Un alarido de guerra. Jensen nunca llegó a echarse a la cara su carabina Henry: dos flechas le arrancaron un ronquido sordo de sus pulmones perforados. Yo fui más ágil o estaba menos borracho, así que logré ganar a la carrera la fogata, pese a la andanada de saetas que silbaban a mi vera. Grité por ayuda y los leñadores se pusieron en pie empuñando sus armas, mientras los clamores de guerra cree resonaban desde el lindero.

Una vez en el círculo de aquellos hombres hoscos y curtidos del bosque me sentí a salvo: le haríamos pagar bien caro a aquellos renegados la vida del pobre Jensen, y así les arengué. Pero uno de ellos me alzó por el cogote como un gatito, mientras otro me arrancaba el Winchester de las manos. El linde del bosque comenzó a escupir salvajes pintados de guerra, pero los leñadores no dispararon.

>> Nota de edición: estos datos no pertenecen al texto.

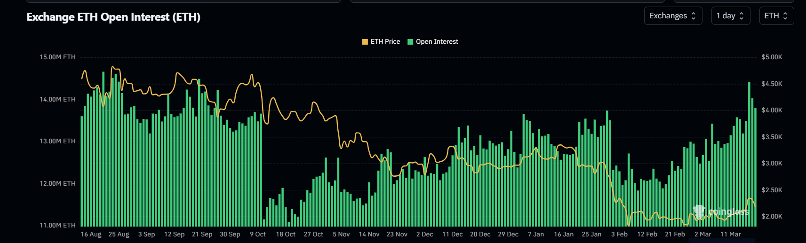
Task: Click the 3 Feb date label
Action: tap(619, 234)
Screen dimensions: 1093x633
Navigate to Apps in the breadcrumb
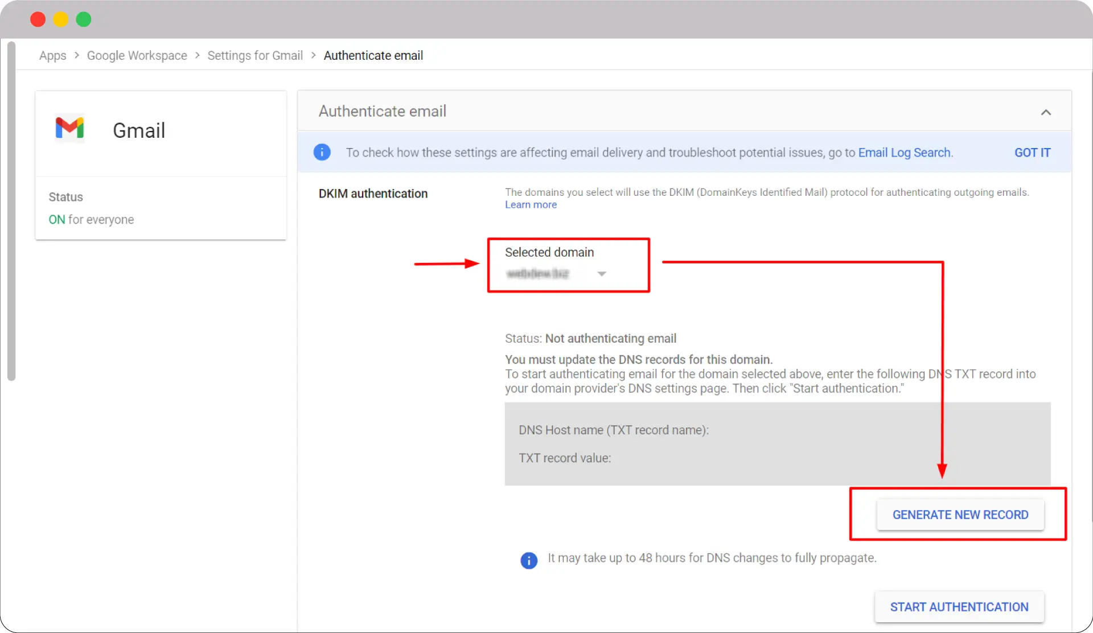click(52, 55)
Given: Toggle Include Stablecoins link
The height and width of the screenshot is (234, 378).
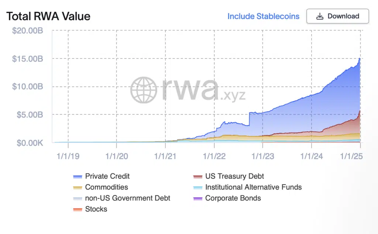Looking at the screenshot, I should pos(263,16).
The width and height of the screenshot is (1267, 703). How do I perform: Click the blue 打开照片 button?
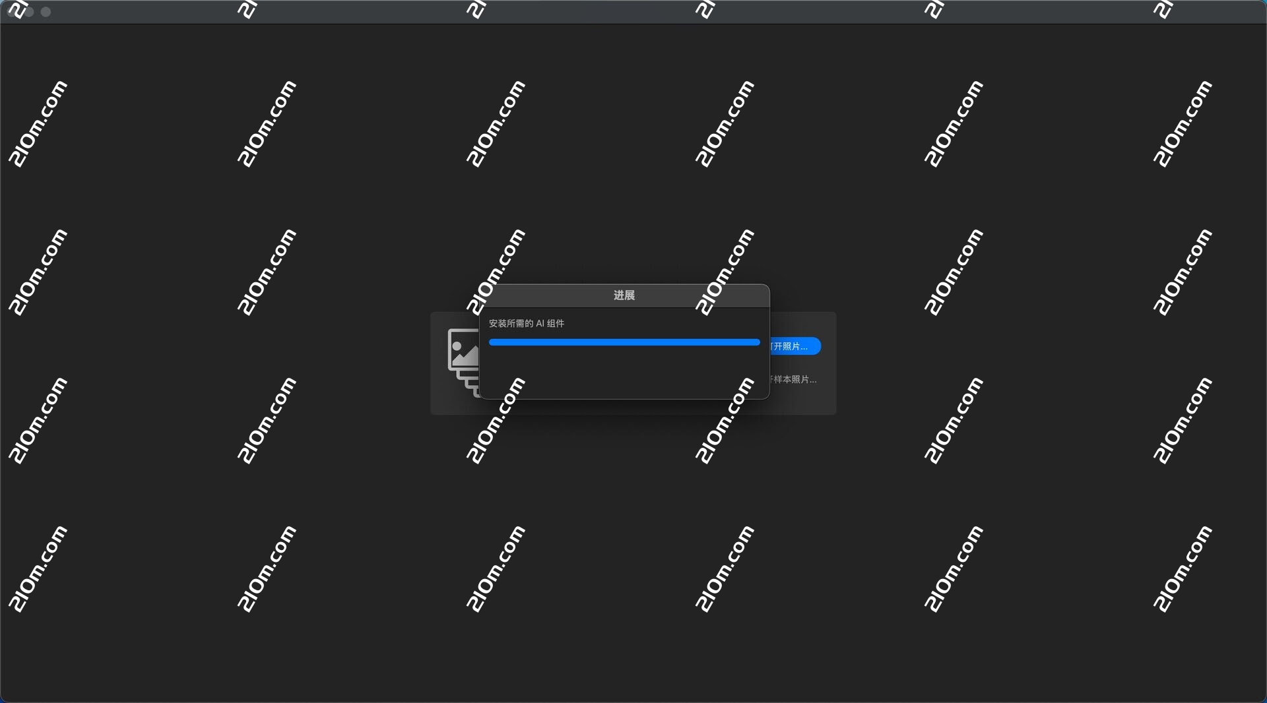click(x=795, y=346)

Mientras dos chamanes cree me arrastran de los cabellos hacia el Panteón Verde, leñadores y proscritos comparten el estofado y cierran su alianza con lo que sobró de nuestro brandy. Ambos grupos comparten el aroma de esta tierra, aunque huelen diferente. Los leñadores, a madera y dinero. Los nativos, a sangre y venganza.